Houston-based ConocoPhillips didn't have to invent a state-of-the-art treasury operation. It already had one, using SAP's treasury and risk management module within its single global SAP ERP system. But it had to clone that operation quickly and seamlessly when the board of directors decided to split the company in two, making ConocoPhillips an independent exploration and production company with $65 billion in projected annual revenue and putting the downstream businesses into a new company, Phillips 66, with projected revenue of about $190 billion. To minimize the changes, the company decided not to use any new systems or providers. But extensive, complex streams of payments and receipts had to be surgically separated so that each company would be operating securely and efficiently from the go-live date of May 1.

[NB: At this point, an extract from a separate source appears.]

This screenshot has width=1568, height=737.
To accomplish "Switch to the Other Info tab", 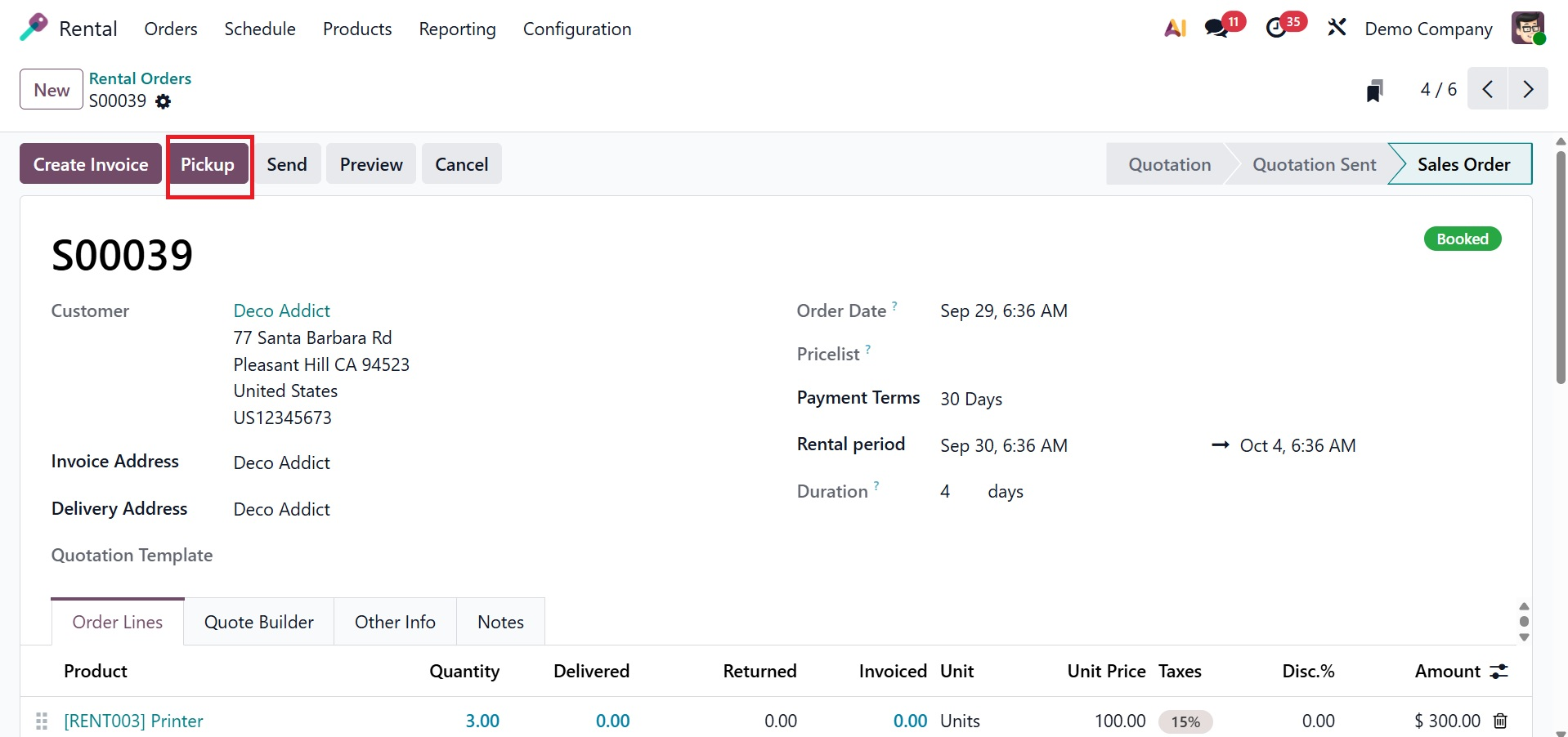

A global treasury separation project team started working in January with the company's three banks, J.P. Morgan, Bank of America Merrill Lynch and Deutsche Bank. "All receipts and disbursements, including lockbox, wires, checks and ACH activities, had to be coordinated across the various groups," notes Tammy Burks, director of cash and reconciliations at Conoco. "Because transactions were commingled under ConocoPhillips' pay-and-receive-on-behalf-of structure, a whole year's worth of data from more than 700 accounts globally had to be analyzed to identify each bank account's activity and supporting processes."
The team scrupulously captured a detailed inventory of every account type, file format, data integration requirement and connectivity protocol, segregated according to which company each would belong to. Bank accounts associated with downstream businesses migrated to Phillips 66, while those that were commingled or associated with the upstream business remained with Conoco-Phillips. New accounts were established as needed. It helped that treasury had spent the last three years standardizing transactional processing tools and processes across the globe.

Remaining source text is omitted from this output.